### What to produce
Reproduce exactly, with no pictures, each line from the opening of the material down through the line containing "Given: Click United".
Start of Block
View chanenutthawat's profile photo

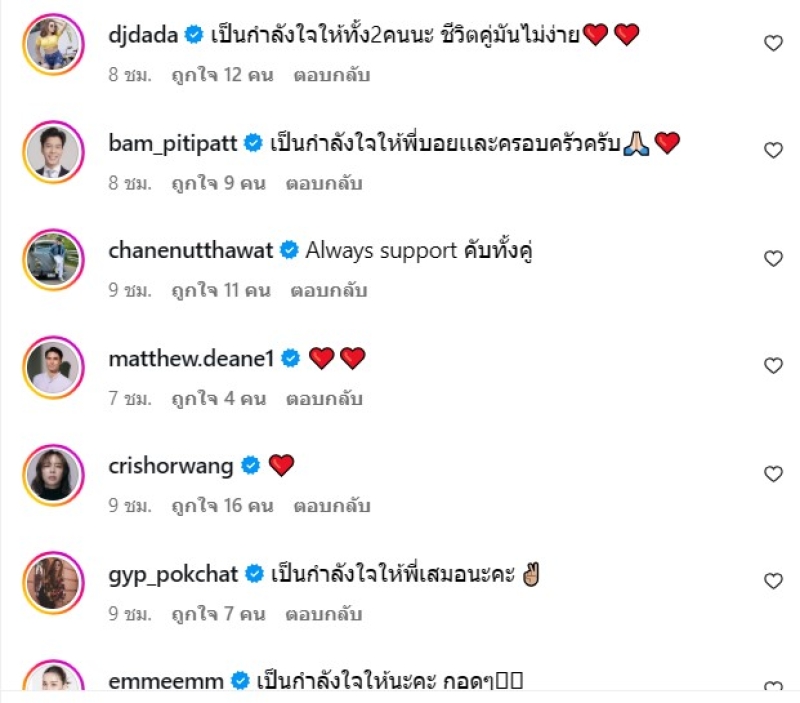click(x=54, y=260)
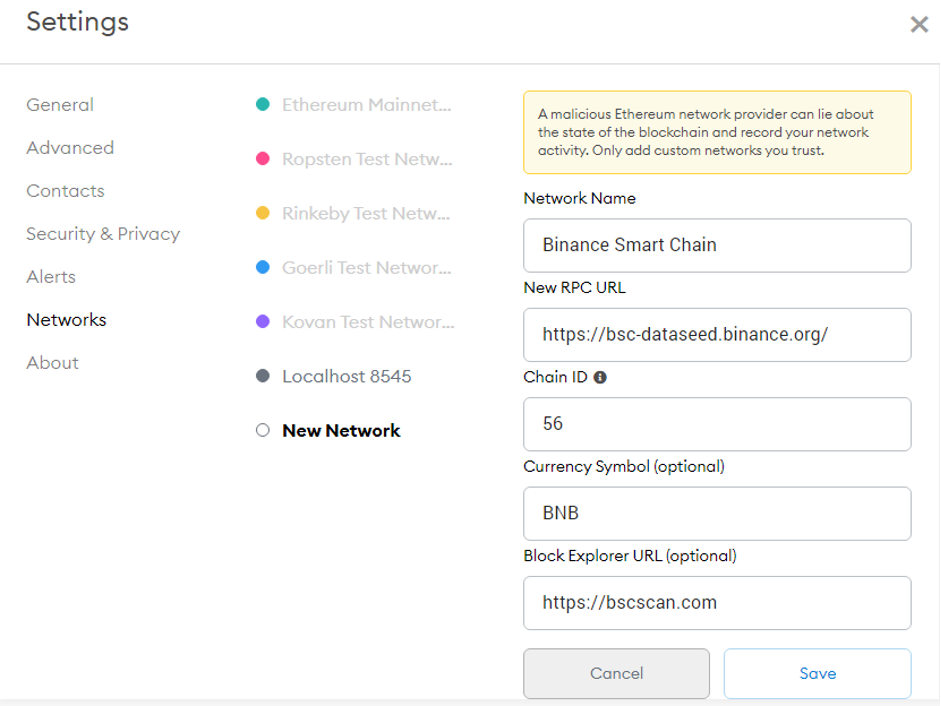The image size is (941, 706).
Task: Select the New Network empty circle
Action: click(263, 430)
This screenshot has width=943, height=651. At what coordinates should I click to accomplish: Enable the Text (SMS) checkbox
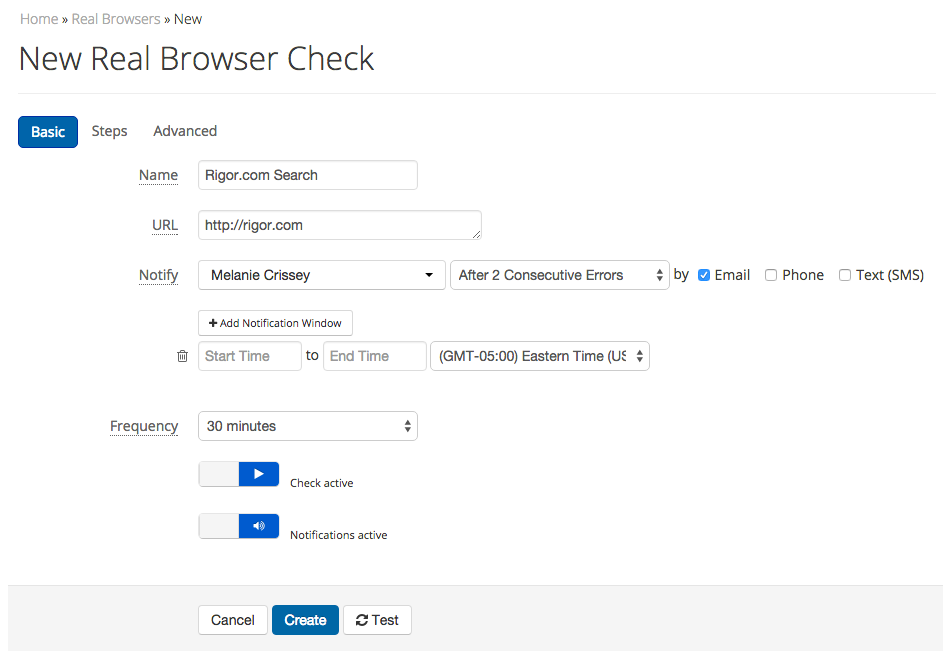point(845,275)
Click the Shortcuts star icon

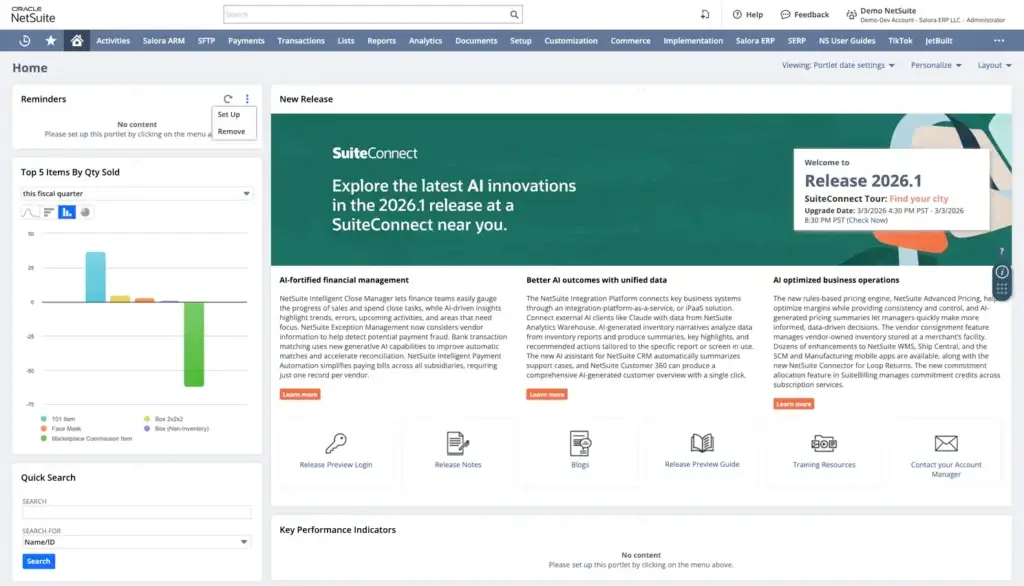51,41
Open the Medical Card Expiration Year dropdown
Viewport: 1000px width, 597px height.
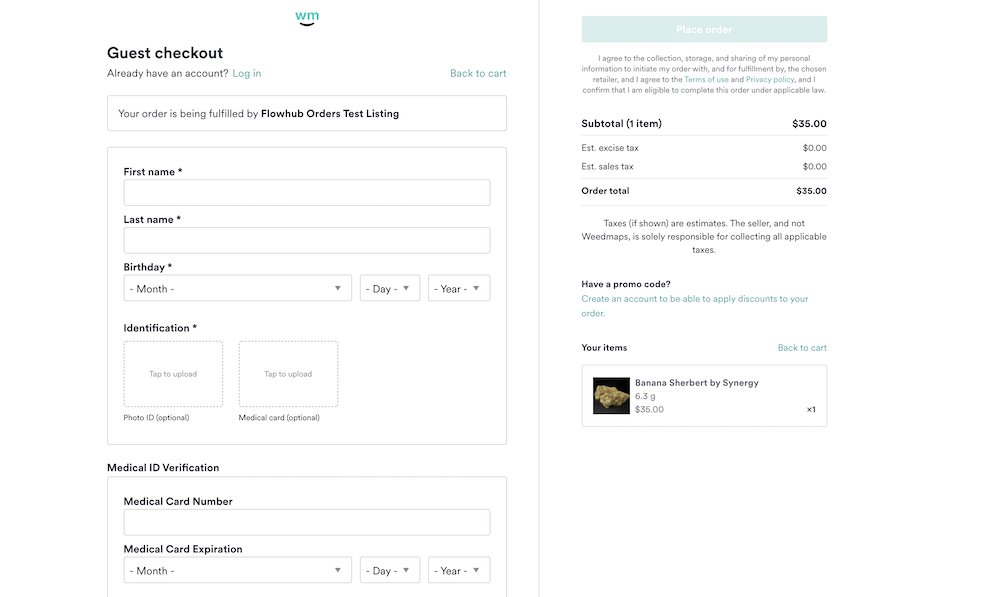pos(458,570)
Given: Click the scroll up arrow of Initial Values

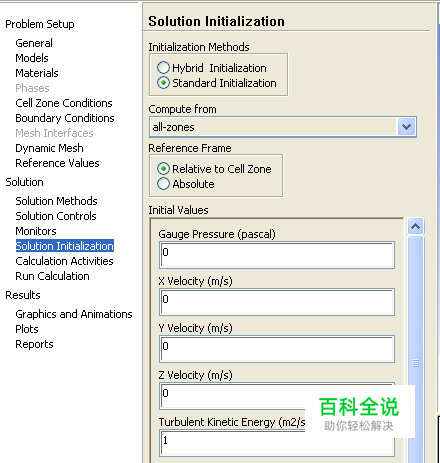Looking at the screenshot, I should tap(415, 227).
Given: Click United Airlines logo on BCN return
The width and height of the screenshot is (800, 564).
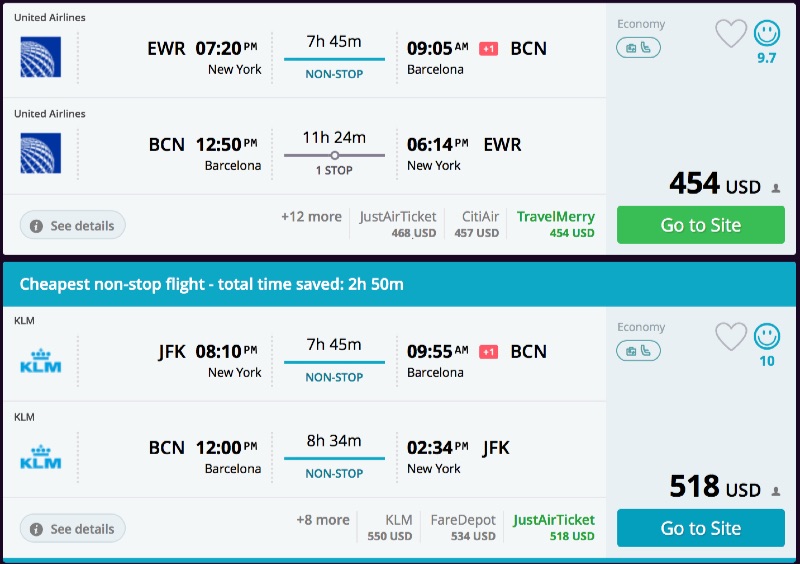Looking at the screenshot, I should click(x=41, y=153).
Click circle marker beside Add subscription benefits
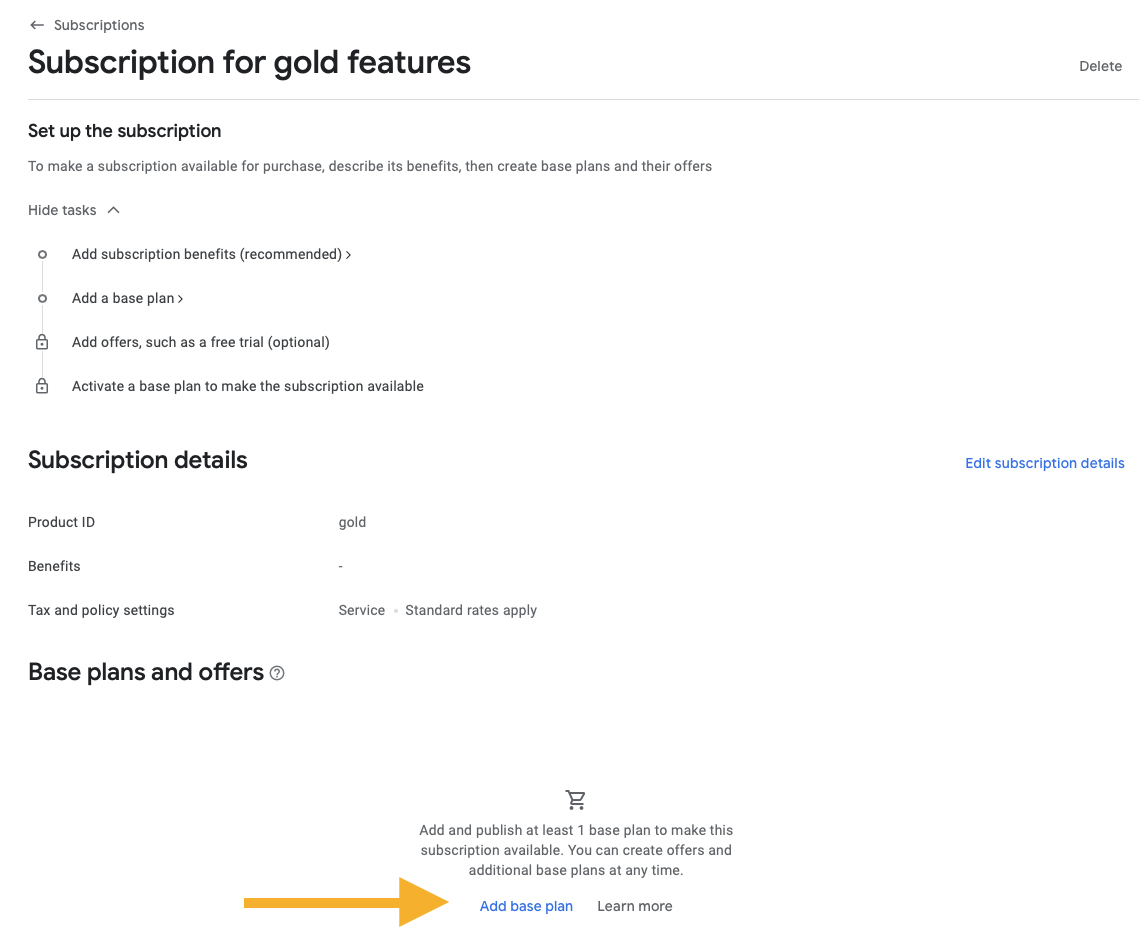The width and height of the screenshot is (1139, 932). coord(42,254)
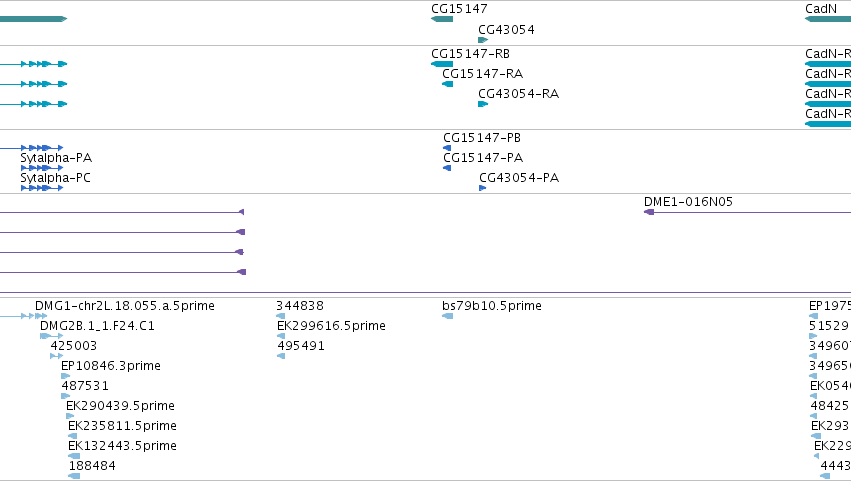
Task: Select the CG43054-PA protein glyph
Action: (482, 188)
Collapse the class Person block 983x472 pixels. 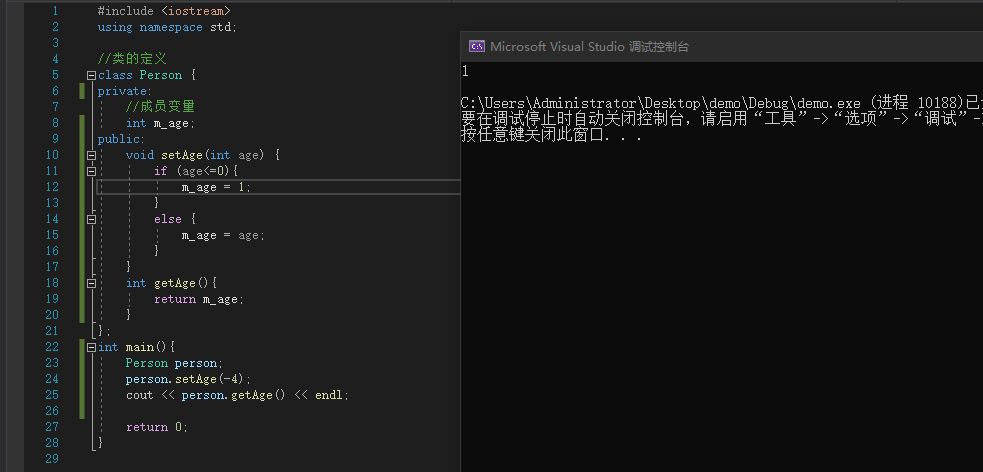(91, 75)

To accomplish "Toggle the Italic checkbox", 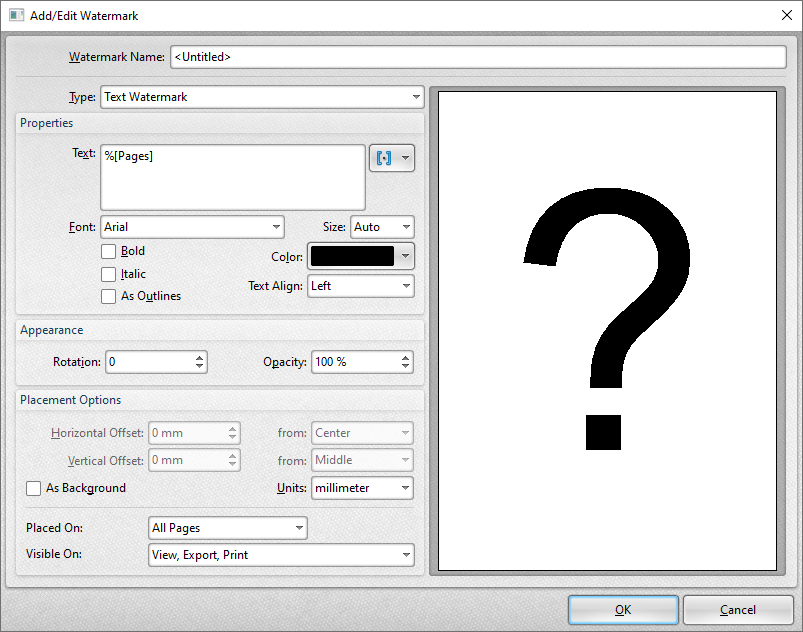I will 108,274.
End of Block
### Output for this exercise
View chanenutthawat's profile photo

click(x=54, y=260)
The image size is (941, 706).
Task: Select the New Network empty circle
Action: click(263, 430)
This screenshot has width=943, height=651. At what coordinates should I click to accomplish: Enable the Text (SMS) checkbox
point(845,275)
Click the Shortcuts star icon

51,41
Open the Medical Card Expiration Year dropdown
Viewport: 1000px width, 597px height.
pos(458,570)
Given: Click the scroll up arrow of Initial Values

Looking at the screenshot, I should tap(415, 227).
Given: Click United Airlines logo on BCN return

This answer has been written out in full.